Many people are now talking about the crisis that struck Japan just a week ago. I myself have been enthralled with http://www.cnn.com and http://www.cbc.ca as they share pictures and stories of the earthquake/tsunami/nuclear emergency that is all converging in just one week! This has certainly been an extremely unfortunate week for all of those living in Japan.

In the midst of crisis times like this there is always much talk about why. We saw the same thing happen after Katrina, which devastated New Orleans, and especially after the 9/11 events in New York City. I remember being in seminary during the aftermath of Katrina and watching a taped message where a pastor declared that Katrina was God’s judgment rained down on “sin city” as it was called. My classmates and I remember thinking that this was perhaps a hasty remark; I cannot remember the last time any human being knew the mind of God clearly enough to assume that he/she knew God’s motivation for causing/watching/allowing (whatever word you use, although I prefer the latter) whatever calamity takes place on earth. Furthermore, if Katrina was indeed God’s judgment on New Orleans, why just that city? Why not Los Angeles too? Is there something inherently better in the people of LA? Why not the town that I live in or the town that you live in? Are we better than those in New Orleans?

Although I have not yet heard a pastor declare such a statement regarding Japan (I have not gone looking for a statement like this either), I have perused a few blogs this week that have indicated such a sentiment has indeed been expressed. So, on top of all that those in Japan have had to deal with (and indeed are still dealing with) we need to heap a boat load of offense on them saying that if they had been good enough little boys and girls the earthquake/tsunami/nuclear disaster would have been directed to a more evil nation? Being “good enough” does not grant anyone favor with God anyways!

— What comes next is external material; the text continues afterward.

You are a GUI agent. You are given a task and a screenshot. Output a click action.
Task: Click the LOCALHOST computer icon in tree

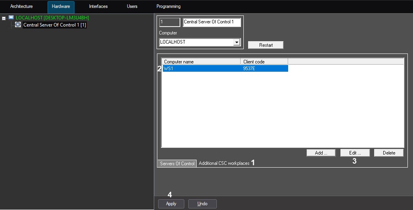pyautogui.click(x=11, y=18)
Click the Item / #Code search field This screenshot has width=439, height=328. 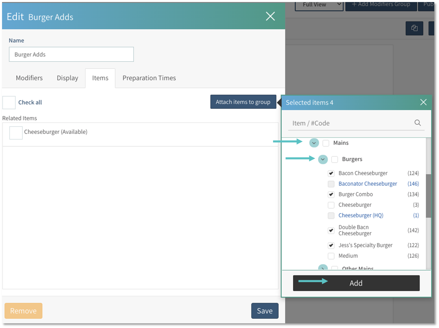coord(351,123)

The religious demographic of Japan is primarily Shinto and Buddhist with a small minority of Christians and Muslims. Likely some will use this statistic to say, “see, I told you God was bringing calamity upon such a pagan nation!” This is somewhat inconsistent with our own Christian scriptures however. Consider these passages:

Matthew 5:45b “…He [God] causes his sun to rise on the evil and the good, and sends rain on the righteous and the unrighteous.”

Luke 13:4 “…or those eighteen who died when the tower in Siloam fell on them—do you think they were more guilty than all the others living in Jerusalem?”

Job 1:20 “…The LORD gave and the LORD has taken away; may the name of the LORD be praised.”

There does not seem to be an indication that human tragedy is focused exclusively on the just or the unjust, the repentant or the non-repentant. The fact is that we live in a time when the perfect kingdom of God is still just on the horizon (though visible) while the imperfect kingdom of humanity lingers. Thus, we see glimpses of both of these in our world: we observe sunrises and sunsets each day, we enjoy beauty, love, friends, family, we rejoice over new life created, we see lives changed in a moment and we see health miraculously restored to people both through medical intervention and other unexplainable sources (i.e. God). At the same time we observe relational strife, murder, abortion, rape, abuse, suffering…earthquakes, tsunamis and nuclear disasters. The bible teaches that there is an approaching moment in time when there will be a complete merger between the kingdom of God and the kingdom that currently is (with the kingdom of God replacing and making all things new [Revelation 21]); until then however we must live in a world that experiences the reality of both kingdoms.

I wonder if there is a place on earth where disaster could strike and no one would attribute it to sinfulness? Canada…not likely. United States…been there and done that already. Israel? You might be able to make a case for God’s protection of his covenant people but yet we see that they too experience strife in this world also.

I put this topic out for discussion to a number of theology students at Vanguard College; I asked them what they would do if someone approached them in the foyer this Sunday asking about God’s role in the Japan disaster. One keen student suggested something that is somewhat refreshing for times like this.

Stephen Adam said:

“…we hear about so many people dying through this tragedy, but I wonder how many people God saved when he heard prayers. The news will focus mostly on the large number of dead and the destruction, but who knows about some small family that miraculously survived by Gods hand.”

Now there is something to think about. While it rains on the just and the unjust alike, we know that “…the prayer of a righteous person is powerful and effective” (James 5:16).

Continue to pray for the people of Japan so that they can recover well from this terrible disaster.